**BRIEF A:**
Decide whether each statement below agrees with the recycling text. Answer yes or no for each, and quote the words of the text that decide it.
(i) Local councils supply different colored bins so that common materials can be separated.
(ii) According to the text, recycling can be applied only to glass and paper.
(iii) The text proposes giving an old mobile phone to an organization or charity as an alternative.
**BRIEF B:** From the recycling text, list every material named in its list of what the recycling process can be applied to. Word each one as the text does.
**BRIEF C:** Resume the text on recycling mobile phones, starting right after its final sentence.

**TEXT SEGMENT:**
»»
In today's day and age we are often encouraged to recycle wherever possible. Recycling is basically a way of converting waste materials into something new and reusable; this process can be applied to a huge range of materials, including glass, paper, metal, plastic, food and garden waste and much more. By sorting out your waste, you can recycle a large proportion into these various categories and reduce the amount of general waste you generate.
In recent times, local councils have decided to offer recycling as part of their refuse and waste collections. By providing different coloured bins in order to separate common materials, recycling has become the norm in many households. However, have you ever considered recycling items such as old electronic equipment?
With technology continually improving, phone companies often release new and improved mobile phones offering new and better functions. There is a huge market for this product, and most people will choose to take advantage of the latest models, updating their mobile every few years at a minimum to ensure they remain on trend. And yet, consider what happens to your old mobile; do you choose to put it in a drawer, unused and forgotten about, or do you choose to recycle it?
There are many advantages to recycling old and unused products and materials. In relation to mobile phones, as well as helping and preserving the environment for future generations, recycling is a great way of getting cash for your handset. Depending on the age and condition of your mobile, you can receive a fairly large sum of cash you would not have otherwise had. As an alternative idea, you could choose to donate your mobile phone to an organisation or charity in need so as to benefit others.
««
**ENTRIES PROVIDED:**
»»
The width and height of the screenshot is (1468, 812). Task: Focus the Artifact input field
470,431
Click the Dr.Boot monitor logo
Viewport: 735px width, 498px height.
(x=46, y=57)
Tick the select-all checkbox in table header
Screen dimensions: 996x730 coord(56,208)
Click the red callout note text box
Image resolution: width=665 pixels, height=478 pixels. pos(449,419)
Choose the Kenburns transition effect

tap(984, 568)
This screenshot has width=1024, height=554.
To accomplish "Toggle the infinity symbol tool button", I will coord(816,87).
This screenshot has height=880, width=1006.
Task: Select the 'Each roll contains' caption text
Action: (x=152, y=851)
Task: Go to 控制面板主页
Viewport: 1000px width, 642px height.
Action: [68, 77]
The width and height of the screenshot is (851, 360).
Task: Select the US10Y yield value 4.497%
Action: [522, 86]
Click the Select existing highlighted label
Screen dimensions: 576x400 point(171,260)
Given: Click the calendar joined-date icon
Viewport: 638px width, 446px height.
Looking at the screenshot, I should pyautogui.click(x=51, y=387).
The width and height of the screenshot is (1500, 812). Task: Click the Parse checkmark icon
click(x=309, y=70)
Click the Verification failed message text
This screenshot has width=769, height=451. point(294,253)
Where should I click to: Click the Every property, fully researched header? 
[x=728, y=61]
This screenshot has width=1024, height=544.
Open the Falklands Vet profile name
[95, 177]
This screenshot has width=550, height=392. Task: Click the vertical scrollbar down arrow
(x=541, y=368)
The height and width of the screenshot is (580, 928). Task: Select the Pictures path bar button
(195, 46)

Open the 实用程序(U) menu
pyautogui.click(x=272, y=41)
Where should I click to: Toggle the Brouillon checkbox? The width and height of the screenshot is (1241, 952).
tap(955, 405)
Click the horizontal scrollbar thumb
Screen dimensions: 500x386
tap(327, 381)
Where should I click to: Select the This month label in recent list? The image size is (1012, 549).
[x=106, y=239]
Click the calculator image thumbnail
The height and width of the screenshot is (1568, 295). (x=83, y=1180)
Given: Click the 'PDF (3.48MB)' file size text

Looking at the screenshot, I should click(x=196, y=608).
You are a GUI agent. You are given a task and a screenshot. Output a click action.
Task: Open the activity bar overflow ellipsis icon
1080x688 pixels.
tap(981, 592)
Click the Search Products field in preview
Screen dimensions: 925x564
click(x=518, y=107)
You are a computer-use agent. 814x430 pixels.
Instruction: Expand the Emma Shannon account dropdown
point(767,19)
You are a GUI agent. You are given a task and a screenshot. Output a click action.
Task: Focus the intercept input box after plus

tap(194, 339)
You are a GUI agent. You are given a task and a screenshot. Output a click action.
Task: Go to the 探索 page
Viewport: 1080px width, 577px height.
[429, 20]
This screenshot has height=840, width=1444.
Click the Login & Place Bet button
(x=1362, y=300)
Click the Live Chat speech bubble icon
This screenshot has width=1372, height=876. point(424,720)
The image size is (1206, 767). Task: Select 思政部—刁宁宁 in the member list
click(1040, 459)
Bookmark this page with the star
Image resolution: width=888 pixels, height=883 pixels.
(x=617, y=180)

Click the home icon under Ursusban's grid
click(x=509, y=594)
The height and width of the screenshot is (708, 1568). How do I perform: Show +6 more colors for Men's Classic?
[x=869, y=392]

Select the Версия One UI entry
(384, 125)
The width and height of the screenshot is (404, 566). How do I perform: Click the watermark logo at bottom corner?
««
**ANSWER AREA A:**
(i) Yes: "By providing different coloured bins in order to separate common materials"
(ii) No: "this process can be applied to a huge range of materials, including glass, paper, metal, plastic, food and garden waste and much more"
(iii) Yes: "As an alternative idea, you could choose to donate your mobile phone to an organisation or charity in need so as to benefit others."

**ANSWER AREA B:** glass; paper; metal; plastic; food and garden waste

**ANSWER AREA C:**
Recycling mobile phones is very important as it prevents harmful, toxic substances such as copper and arsenic from leaking into the environment, thus preventing potential adverse affects on land, air and water supplies. It also reduces the need to use up valuable energy and raw materials so as to create components for new mobile phones.
It is estimated that up to 90 million mobile phones are surplus to requirements in the UK alone. This is a shockingly high statistic when you consider that up to 80% of a phone is recyclable; containing materials such as metal, plastic and several valuable elements such as silver, the majority of these can be extracted and reused for other purposes. Would you really choose to waste such a good recycling opportunity?